Нормализация и дальнейшее развитие отношений с Бонном представляли собой деликатную проблему ввиду того, что Кремль не доверял ФРГ и постоянно опасался тамошнего "неонацистского реваншизма”. Громыко хотел быть уверенным в том, что позиция, которую он занимает в Политбюро по отношению к планируемому советско-германскому договору, базируется на действительно компетентных оценках, исходящих от его советников, и на их рекомендациях, учитывающих ряд имеющихся щекотливых обстоятельств, — тем более что предстоящий визит Брандта должен был прямо затронуть некоторые деликатные аспекты отношений советского руководства с главой восточногерманской правящей партии Вальтером Ульбрихтом.

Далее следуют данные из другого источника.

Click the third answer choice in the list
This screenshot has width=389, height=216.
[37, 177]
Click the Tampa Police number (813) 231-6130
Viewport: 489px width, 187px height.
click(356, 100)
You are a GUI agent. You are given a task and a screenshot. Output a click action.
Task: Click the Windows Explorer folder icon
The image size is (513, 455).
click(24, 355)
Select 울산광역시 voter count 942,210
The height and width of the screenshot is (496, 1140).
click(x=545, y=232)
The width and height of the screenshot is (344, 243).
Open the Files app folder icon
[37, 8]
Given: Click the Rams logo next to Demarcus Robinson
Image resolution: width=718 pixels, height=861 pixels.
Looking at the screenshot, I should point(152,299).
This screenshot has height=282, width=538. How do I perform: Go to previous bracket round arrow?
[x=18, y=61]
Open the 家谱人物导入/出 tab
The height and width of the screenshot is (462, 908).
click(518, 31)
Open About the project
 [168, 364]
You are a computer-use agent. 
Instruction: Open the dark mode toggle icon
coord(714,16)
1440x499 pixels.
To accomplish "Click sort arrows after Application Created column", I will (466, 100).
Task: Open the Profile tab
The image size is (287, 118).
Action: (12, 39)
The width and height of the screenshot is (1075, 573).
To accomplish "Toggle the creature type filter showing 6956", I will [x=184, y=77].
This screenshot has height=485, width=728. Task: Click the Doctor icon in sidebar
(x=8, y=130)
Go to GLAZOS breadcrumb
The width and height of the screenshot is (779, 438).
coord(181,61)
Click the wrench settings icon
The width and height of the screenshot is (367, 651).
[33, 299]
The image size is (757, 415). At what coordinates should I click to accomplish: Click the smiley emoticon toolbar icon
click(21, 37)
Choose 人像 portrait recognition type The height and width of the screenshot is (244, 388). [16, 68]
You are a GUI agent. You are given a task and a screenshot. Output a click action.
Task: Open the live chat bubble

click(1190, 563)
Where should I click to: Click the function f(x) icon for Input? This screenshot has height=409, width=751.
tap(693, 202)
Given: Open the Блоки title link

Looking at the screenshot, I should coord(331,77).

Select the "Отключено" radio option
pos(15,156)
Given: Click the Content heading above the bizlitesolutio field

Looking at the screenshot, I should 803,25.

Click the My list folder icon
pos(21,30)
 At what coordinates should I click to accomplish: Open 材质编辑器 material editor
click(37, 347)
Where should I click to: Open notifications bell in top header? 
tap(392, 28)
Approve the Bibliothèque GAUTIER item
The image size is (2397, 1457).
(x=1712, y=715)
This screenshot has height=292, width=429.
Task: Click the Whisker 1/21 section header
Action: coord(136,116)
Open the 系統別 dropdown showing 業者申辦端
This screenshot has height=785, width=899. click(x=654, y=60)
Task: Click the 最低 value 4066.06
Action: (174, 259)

Обычно Громыко не снисходил до того, чтобы высказывать собственную точку зрения на поручения политического характера, которые он давал своим подчиненным. Но на встрече, о которой идет речь, он изменил своему правилу и как бы размышлял вслух. Важность обсуждаемых вопросов еще более подчеркивалась его непроизвольной мимикой. Когда он был чем-нибудь озабочен или волновался, его лицо искажалось гримасой, и можно было подумать, что он страдает тиком. Он подергивал носом, а его густые черные брови нервно прыгали вверх и вниз, как у американского комика Гручо Маркса.
— На китайцах мы окончательно поставили крест, так что теперь нам приходится, не откладывая, заключать договор с ФРГ, — говорил Громыко. — Брандт человек толковый, и я думаю, мы с ним договоримся. Это и будет тем рычагом, который позволит отключить Европу от американского влияния.
Далее он сказал, что мы все же не должны доверять Никсону, и хотя переговоры по СОЛТ уже идут, пока еще неясно, удастся ли найти с американцами общий язык. Все мы, участвующие в этом разговоре, знали, что в Политбюро не было единого мнения насчет СОЛТ, и что вообще все соглашения с американцами воспринимались там недоверчиво.
Тем не менее выяснилось, что кое-какие сдвиги уже произошли. Мне довелось прочесть несколько телеграмм, полученных из Вашингтона от Добрынина. Добрынин осторожно давал понять, что Никсон изучает возможность изменения внешней политики США, и не исключено, что он попытается добиться перелома в советско-американских отношениях. Правда, летом 1970 года к таким намекам в Кремле относились скептически. В то время Брежнев и большинство членов Политбюро больше интересовались возможностями, открывающимися в Европе.